Last week I got to meet Texas Governor Rick Perry (that’s a photo of him pointing to a picture on his office wall). The first thing he told me, after saying “I just Tweeted you” is “when are you going to move to Texas?”
Two years ago I would have laughed because California was definitely the best place to do a technology business. This year, though, it’s a little tougher to laugh at that suggestion.
1. My two brother-in-laws, both engineers, are laid off and looking for work. If they found work in Texas, they’d move in a heartbeat.

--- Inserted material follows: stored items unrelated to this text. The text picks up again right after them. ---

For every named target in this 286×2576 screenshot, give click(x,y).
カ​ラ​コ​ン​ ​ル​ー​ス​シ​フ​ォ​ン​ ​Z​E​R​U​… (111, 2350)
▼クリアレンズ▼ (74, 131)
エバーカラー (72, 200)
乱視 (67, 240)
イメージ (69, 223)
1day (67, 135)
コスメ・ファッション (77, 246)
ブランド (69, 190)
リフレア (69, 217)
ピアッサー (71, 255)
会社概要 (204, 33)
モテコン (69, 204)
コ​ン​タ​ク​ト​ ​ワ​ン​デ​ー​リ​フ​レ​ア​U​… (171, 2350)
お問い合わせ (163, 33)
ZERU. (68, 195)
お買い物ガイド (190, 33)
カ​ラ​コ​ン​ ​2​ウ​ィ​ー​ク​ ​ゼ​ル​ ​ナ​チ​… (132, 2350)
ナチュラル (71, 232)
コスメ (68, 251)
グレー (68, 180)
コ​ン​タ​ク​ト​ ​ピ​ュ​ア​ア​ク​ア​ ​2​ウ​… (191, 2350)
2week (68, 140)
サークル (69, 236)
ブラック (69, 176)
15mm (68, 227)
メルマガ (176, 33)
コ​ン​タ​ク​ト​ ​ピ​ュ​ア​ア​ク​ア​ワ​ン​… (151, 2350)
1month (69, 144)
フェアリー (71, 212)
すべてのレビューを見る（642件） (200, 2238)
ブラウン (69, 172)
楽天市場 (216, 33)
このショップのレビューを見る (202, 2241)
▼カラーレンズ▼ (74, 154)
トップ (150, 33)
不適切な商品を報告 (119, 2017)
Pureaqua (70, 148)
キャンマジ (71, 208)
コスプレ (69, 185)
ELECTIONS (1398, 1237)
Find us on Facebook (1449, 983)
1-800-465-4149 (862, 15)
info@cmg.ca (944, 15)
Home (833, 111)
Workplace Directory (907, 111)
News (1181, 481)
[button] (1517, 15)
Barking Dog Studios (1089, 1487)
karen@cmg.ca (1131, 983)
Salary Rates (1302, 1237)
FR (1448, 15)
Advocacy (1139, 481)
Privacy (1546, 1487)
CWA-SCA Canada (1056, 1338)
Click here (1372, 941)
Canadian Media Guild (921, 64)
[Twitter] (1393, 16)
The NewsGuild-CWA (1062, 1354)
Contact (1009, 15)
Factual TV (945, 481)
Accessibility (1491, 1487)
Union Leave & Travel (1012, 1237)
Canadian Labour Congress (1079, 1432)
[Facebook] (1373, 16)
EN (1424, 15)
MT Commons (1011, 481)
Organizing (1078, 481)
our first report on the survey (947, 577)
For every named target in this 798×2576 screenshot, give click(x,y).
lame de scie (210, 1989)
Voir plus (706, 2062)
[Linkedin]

2. Housing prices in Silicon Valley remain ridiculous. Yeah, on my street in Half Moon Bay there’s lots of houses for sale, but prices remain far higher than they are in Texas and other places in the world and over the hill in Palo Alto prices haven’t dropped at all.
3. The pull of VC money over on Sand Hill Road is dropping fast. Last night when I visited SmugMug’s offices CEO Don MacAskill told me he just hired some people with decades of experience and said “I never expected to be able to hire such talent.” If the stars of Silicon Valley are on the street looking for work, imagine what it’s like for regular everyday engineers.
But that’s just my stories. For California as a whole I’m sensing that the whole state is primed for a major brain drain.
Why? Our state is bankrupt. What was the response? Lay off a bunch of teachers. Our education system is already in the toilet, but this will make it worse. Other states, like Texas, that aren’t bankrupt and aren’t laying off teachers, are looking more and more attractive to parents. It’s that, or spend 10s of thousands on private schools.
There’s a general feeling that crime is getting worse. That’s part a PR problem due to four Oakland police officers getting killed last week, but how will we solve those problems if we don’t have any money to hire more cops, build more prisons, etc, etc? Callers to KGO radio yesterday made it sound like the crime problem is getting worse. Rubbed into the wound is the fact that as a state we’ve decided to stop spending money on education and I predict we’ll see the problem get even worse as uneducated kids hit the job market and find no one is willing to hire them. The crime rate is about to head up big time because of this.
Finally, entrepreneurs are figuring out that they can start companies elsewhere and do just fine. A month ago I visited Tatango up in Bellingham Washington. If you can start a startup in Bellingham you can start it anywhere. I have to admit that the small town life of Bellingham has many advantages for a startup. For one, your employees are going to be more loyal. For two, they will need less pay because housing costs 1/7th to 1/12th what it does in Palo Alto. For three, the whole community is vested in helping you out (they are the only tech startup in town).
In California’s defense, it’s still going to be hard for someone like me to leave because of the ecosystem that exists here, the weather, and generally the ability to ask anyone on the street what their Twitter address is and get back more than just a blank look, but the Texas Governor made it clear he was going to come after California’s entrepreneurs and what he’s offering workers and entrepreneurs is more and more attractive every day.
Is this a problem for California? Are we about to see a major brain drain? If we don’t fix the education problem and the economy doesn’t improve here soon to keep geeks from looking elsewhere, I’d say yes. I’m off to look at moving company stats. They are usually the first place to see evidence of a brain drain as people move out of state.
Are you seeing any evidence yet? Got family/friends/coworkers who’ve moved out of state?